Maldita sea, siempre fue demasiado vehemente, por decir algo a su favor. Era un maldito cabezota que respondía a todo ataque sin pensar. El haberse criado desde apenas un niño en el ejército al desaparecer toda su familia, la cual vivía en uno de los puestos más alejados de vigilancia, sobreviviendo él solo y a duras penas, no supo de otra familia, nadie lo adoptó, salvo la academia pues ya tenía nueve años , cerca de diez, la edad más joven de los que entraban como cadetes. Aún siendo un «Sangre Pura», no tuvo un valedor, nadie que se interesase por él. Estaban demasiado recientes los ataques de ese pueblo escamoso para que alguien recogiera a un crío abandonado de una de las naves vigía en una luna en el borde más alejado de los dominios de NovaTerra.

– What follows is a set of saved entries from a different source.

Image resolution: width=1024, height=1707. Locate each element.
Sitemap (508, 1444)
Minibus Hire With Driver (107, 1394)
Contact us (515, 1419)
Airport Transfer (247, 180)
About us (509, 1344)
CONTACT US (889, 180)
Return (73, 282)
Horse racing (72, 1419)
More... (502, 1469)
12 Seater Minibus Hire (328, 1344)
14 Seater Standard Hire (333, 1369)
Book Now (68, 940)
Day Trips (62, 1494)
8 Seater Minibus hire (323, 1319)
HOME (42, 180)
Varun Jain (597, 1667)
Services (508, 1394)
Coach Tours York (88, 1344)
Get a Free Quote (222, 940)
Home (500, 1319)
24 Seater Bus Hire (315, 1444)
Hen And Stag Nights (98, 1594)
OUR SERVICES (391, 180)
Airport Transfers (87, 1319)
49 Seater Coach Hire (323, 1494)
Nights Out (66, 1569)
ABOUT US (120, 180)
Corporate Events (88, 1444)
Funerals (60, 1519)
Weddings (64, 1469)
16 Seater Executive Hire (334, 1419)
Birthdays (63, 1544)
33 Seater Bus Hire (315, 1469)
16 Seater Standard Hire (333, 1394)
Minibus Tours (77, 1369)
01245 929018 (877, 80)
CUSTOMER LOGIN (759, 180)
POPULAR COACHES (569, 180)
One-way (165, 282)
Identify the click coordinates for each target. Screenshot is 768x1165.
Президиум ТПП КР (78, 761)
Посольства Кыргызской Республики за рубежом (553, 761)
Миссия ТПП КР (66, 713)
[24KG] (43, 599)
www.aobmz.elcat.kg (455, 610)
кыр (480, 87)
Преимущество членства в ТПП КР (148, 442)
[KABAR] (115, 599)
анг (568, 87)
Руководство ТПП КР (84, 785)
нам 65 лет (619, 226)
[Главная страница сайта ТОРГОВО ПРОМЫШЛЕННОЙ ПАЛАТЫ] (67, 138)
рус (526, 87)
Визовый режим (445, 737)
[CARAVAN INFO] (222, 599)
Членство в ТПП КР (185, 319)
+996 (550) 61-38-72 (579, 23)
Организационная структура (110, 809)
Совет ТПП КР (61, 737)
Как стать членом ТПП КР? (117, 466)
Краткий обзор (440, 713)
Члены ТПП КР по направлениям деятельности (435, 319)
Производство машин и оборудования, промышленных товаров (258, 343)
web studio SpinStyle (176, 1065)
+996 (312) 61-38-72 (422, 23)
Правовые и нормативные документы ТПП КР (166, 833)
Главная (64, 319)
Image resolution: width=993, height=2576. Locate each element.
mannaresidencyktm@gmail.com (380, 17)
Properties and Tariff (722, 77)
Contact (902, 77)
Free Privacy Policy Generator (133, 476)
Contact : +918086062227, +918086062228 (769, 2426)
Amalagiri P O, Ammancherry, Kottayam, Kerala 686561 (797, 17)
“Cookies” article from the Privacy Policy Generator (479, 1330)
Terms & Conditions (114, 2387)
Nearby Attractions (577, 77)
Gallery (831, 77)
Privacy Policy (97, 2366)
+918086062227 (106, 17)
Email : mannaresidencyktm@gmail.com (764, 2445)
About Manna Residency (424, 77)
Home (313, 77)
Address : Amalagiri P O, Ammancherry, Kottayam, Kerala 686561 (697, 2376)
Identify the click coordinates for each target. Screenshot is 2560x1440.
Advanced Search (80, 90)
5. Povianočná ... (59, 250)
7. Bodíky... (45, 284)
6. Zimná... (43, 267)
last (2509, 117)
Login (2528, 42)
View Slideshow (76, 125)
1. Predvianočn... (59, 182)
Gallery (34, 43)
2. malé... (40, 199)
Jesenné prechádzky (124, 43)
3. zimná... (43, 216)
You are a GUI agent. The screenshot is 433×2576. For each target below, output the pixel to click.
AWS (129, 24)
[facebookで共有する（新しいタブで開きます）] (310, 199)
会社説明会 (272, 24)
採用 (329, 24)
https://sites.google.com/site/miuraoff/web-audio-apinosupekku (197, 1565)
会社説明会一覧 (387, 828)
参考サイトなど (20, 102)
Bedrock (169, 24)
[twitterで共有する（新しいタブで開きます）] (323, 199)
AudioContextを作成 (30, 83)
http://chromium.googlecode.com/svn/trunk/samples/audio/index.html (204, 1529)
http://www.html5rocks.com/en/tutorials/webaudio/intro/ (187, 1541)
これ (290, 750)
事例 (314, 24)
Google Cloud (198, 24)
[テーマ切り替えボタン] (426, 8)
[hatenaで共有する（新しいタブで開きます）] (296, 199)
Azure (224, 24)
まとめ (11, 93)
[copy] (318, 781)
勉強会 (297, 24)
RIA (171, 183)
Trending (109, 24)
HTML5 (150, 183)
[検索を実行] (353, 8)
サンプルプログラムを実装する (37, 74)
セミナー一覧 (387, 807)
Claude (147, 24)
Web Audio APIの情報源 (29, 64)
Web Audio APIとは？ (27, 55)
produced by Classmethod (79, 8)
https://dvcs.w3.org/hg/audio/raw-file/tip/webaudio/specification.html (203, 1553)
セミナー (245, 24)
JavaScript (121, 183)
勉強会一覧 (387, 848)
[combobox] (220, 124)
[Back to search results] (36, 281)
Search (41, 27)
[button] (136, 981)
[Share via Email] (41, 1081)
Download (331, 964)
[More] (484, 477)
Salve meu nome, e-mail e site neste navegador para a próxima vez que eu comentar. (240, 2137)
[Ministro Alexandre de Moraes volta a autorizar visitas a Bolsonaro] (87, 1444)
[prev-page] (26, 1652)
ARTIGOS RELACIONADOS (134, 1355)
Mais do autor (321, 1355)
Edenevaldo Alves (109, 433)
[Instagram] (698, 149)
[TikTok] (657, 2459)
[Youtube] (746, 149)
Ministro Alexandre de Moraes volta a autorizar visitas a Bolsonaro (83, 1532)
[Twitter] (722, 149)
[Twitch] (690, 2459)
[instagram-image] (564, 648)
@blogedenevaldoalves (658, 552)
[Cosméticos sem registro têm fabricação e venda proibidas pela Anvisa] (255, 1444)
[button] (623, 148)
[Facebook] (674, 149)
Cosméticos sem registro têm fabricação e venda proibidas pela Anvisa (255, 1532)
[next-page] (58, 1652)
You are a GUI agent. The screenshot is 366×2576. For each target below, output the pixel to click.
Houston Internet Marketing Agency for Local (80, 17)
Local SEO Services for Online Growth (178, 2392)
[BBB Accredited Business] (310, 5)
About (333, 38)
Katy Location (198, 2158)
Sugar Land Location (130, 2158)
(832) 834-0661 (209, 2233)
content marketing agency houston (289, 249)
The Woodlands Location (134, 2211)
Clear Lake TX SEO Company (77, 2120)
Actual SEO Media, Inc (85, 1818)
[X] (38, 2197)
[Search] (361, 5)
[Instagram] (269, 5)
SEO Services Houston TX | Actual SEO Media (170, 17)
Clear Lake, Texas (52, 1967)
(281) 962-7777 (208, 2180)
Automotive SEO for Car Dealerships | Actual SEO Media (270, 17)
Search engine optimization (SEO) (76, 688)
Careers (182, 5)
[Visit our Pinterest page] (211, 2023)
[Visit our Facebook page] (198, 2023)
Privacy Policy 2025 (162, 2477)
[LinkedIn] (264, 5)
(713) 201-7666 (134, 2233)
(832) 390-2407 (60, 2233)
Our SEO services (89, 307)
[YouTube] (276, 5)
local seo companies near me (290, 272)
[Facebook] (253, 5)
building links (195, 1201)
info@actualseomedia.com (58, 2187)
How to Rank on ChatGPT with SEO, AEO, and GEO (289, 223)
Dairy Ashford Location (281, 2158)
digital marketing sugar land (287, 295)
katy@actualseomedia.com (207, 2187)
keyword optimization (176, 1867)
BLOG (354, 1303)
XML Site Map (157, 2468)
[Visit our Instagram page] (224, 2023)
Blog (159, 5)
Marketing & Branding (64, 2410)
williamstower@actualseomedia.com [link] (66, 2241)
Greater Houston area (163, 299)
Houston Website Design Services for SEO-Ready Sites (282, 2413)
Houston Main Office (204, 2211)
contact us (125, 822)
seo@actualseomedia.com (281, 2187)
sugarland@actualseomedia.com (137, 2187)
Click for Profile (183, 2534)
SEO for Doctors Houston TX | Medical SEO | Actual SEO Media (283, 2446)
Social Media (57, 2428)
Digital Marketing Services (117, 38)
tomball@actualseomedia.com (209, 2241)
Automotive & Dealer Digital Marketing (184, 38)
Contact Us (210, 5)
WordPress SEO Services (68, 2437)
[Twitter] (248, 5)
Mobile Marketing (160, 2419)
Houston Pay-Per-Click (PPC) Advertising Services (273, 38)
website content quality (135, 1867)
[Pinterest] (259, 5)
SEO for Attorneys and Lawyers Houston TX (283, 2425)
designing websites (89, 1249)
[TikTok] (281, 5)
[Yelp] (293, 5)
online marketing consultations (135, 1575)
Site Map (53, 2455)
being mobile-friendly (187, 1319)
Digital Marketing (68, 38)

Nunca supo lo que era el afecto, una caricia , que alguien se preocupase por él, simplemente porque le amaba. Y ahora que tenía al alcance de los dedos lo que secretamente siempre deseó, una compañera, un hijo, él mismo se lo arrebataba por no haber sido más comedido e intentar un acercamiento amistoso a las gentes del primitivo planeta rosado.

Sentado en el camastro, con la cabeza entre sus manos lloró, como nunca hubo hecho desde que era un crío, por sus padres y hermanos muertos a manos de los Lacertis, por haberse escondido entonces y no haber salido a defenderlos, o al menos a seguirlos en su destino. Lloró por todas las veces que se sintió dado de lado, sufrió ofensas, por ser un huérfano recogido por el ejército y entrenado como una máquina de matar, un arma en sí mismo, aunque no era un idiota ni le faltó inteligencia, subió en el escalafón gracias a sus éxitos en difíciles misiones.

Ahora, tras su primer fallo, ya no hubo compasión, ni empatía por tener una compañera embarazada, estaba condenado de antemano por las vidas perdidas, vidas mucho más valiosas que las suyas, hijos de familias preeminentes de un planeta casi extinto.

Él no era nada, tomó una mala decisión, y ahí se acabó todo.

No debía de haber arrastrado junto a él al ser más puro que jamás conoció ni al inocente que albergaba en sus entrañas. La única mujer que vio más allá de sus malos modos, su rostro surcado de cicatrices, su posición siempre a la defensiva. No temió a su complicada personalidad. Ni que fuese tres veces más enorme que ella, era una criatura tan pura que encontró la luz escondida durante tantos años en su interior. Ella que tanto sufrió en su vida, había sido su salvadora, y él sería ahora su verdugo.



En el momento que Tarigh se alejó del principal de los consejeros, Hivretj, y de su hija, y se introdujo entre el gentío que llenaba la gran sala del Consejo, algo cambió a su alrededor. Recibió los saludos de los demás consejeros, las sonrisas cómplices de quienes reconoció como partidarios del padre de su futura compañera, y los de los otros, de forma mucho más seca.